В кузнице работало четверо: кузнец, два молотобойца и чумазый подросток качал мехи, успевая еще жевать хлеб. Старший коваль, с вислыми усами, широкий в груди мужик, короткими, но сильными руками, без видимого напряжения держал в клещах на весу длинную железную полосу и ударами ручника намечал напарникам, куда опускать очередной удар. Он был в одной холстинной рубахе, взмокшей на лопатках, без шапки, а седые неровные волосы, сухие от пыли и жару, на лбу были схвачены тонким ремешком. Кожаный фартук его остро секли искры и горячая железная сыпь, которая из-под кулаков больше всего летела в его сторону. Он прочно стоял на своих кряжистых ногах, будто врос в земляной пол, и, плотно сбитый, коренастый, был как бы сродни ошинованной колоде и привинченной к ней наковальне. Молотобойцы, молодые парни, оба в овчинных безрукавках на голом теле, с толком попеременно махали полупудовыми кувалдами, сужая и вытягивая железную полосу для санного полоза. У одного на голове была войлочная шляпа-шпилек с рваным верхом, другой в шапке с завязанными наушниками — должно быть, глох и берегся от звона. Кузнецы увидели вошедших управляющего и незнакомого с ним человека, но даже не повели глазом, выхаживая раскаленное добела железо.
— Гуляй с выходкой, — командовал усатый и пристукивал молотком. — Клади плотней. Оттягивай, лешай. Кому сказано! Клади.
— Так и так, — звенел его ручник, один раз по наковальне, другой по полосе, вперемежку глухо и звонко, а след в след бухали кувалды, положенные со всего плеча.
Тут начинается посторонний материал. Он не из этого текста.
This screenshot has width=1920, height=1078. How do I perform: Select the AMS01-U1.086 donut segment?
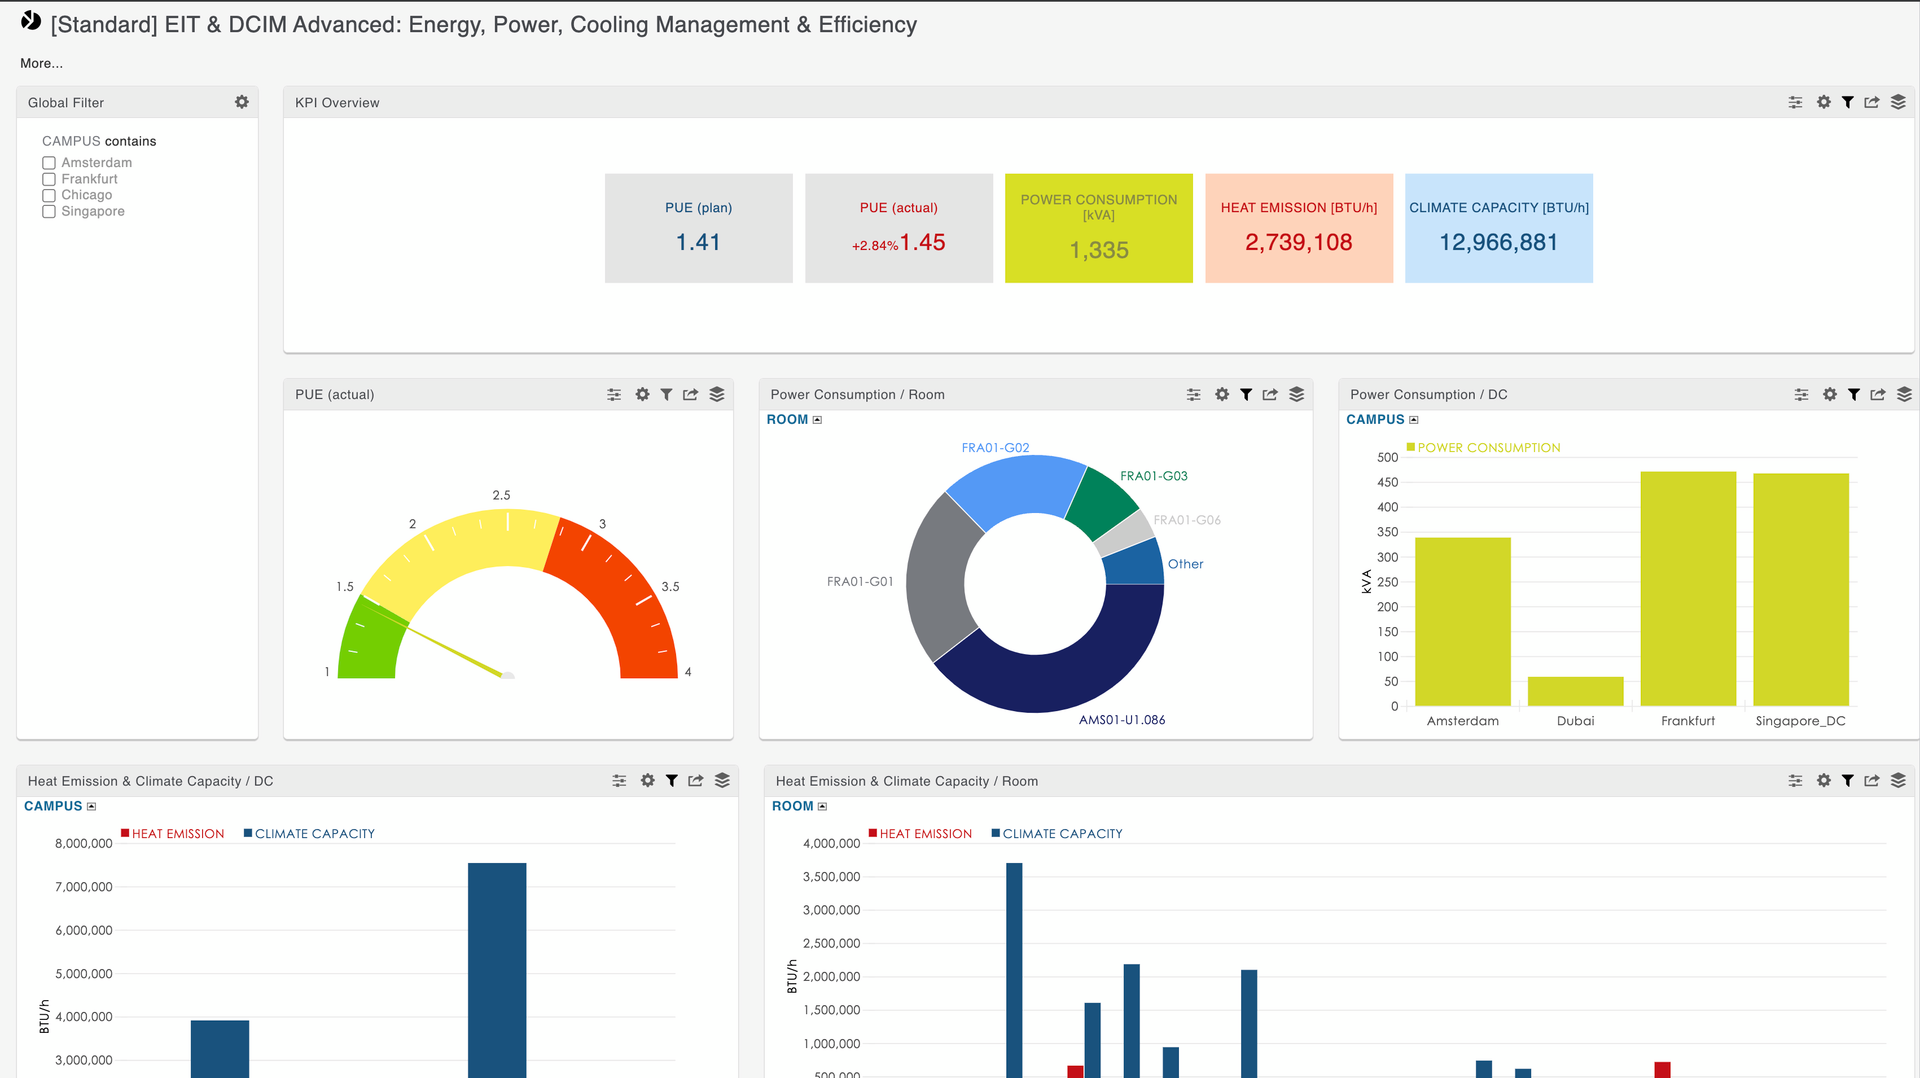tap(1060, 670)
— На винт не пущай. Легше. Баста. Антипка, уснул!
Малый у мехов, подхлестнутый окриком, чуть не подавился куском и, кое-как проглотив его, принялся усердно качать с хрипом и надсадой задышавшие мехи.
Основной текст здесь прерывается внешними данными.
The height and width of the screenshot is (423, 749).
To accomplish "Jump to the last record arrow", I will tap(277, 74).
Усатый подправил в горне угли, а молотобойцы подняли и уложили полосу изгибом в раздутое и кипевшее белым огнем пламя. Повесив клюку на стенку печи, усатый ополоснул руки в колоде и, вытерев их о штаны под фартуком, поздоровался с гостями. Молотобойцы сели на высокий верстак и, болтая ногами, будто и не устали вовсе, собрались закурить, но медлили, а Семен знал, что они таили дрожащую слабость в руках, от которой гудом гудели, как наковальня, спина, плечи и руки.
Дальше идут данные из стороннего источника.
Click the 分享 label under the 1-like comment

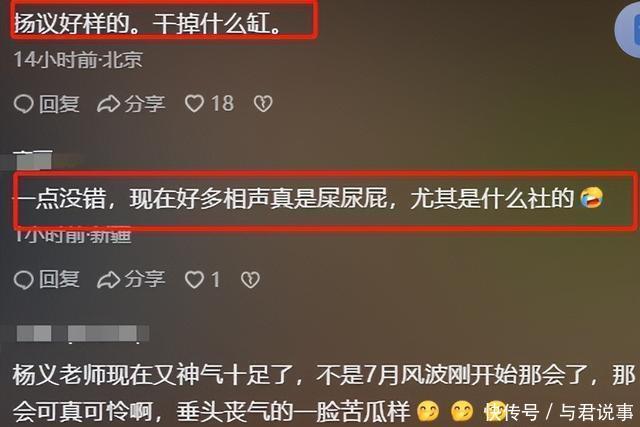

У кузнеца мясистое, задубевшее лицо, изъязвленное кузнечной пылью и гарью, а под усами совсем нежданно белый слиток красивых зубов.
— Постой-ко, Огородов, говоришь? — переспросил он у Троицкого и повеселел, тут же обращаясь к Семену: — Да уж не межевской ли ты? Григория Савватеича сынок? Эхма, выходит, так.
— Да вроде так.
— То-то и вижу, будто знакомый по обличью-то. Батюшка твой, царствие ему небесное, виднеющий мастер был по железу. Три зимы он брал меня в подручные на Ирбитской ярманке. Поглянулся я ему чем-то, ей-бо, не вру. Постой-ко, а который ты у него по счету?
— Четвертый.
— Эхе, да тебя тадысь и в зародыше еще не было. Не было, а слыхать про Постойка, может, и приходилось. Так это я и есть. Постойко-то. Все Постойко да Постойко, а имя, Парфен Кузьмов, и теперь не всяк знает. Бывалочка, только и слышу от Григорь Савватеича: Постойко, бегом. Постойко, живо. Постойко, шевелись. Горяч был карахтерный, покойна головушка. На добром слове будь помянут.
Стоял Парфен по привычке кузнеца, широко расставив ноги, руки держал на весу, слегка раздвинув их в стороны, и вся фигура его дышала свежей и бравой старостью. «Ты и сам небось такой же крутой да горячий, — радостно подумал Семен о Парфене. — Возле тебя знай вертись да поворачивайся, а то жди и по шее. Но не будет на тебя сердца, потому как не молот, а кузнец кует. От вялой руки железо стынет. Славно небось поиграть бы с тобой в два молота. А не взмахнуть ли?»
— Отцовское-то рукомесло обошел, видать? — вроде бы с упреком спросил Постойко Семена и с вызовом улыбнулся в сторону наковальни: — А то берись, ударим.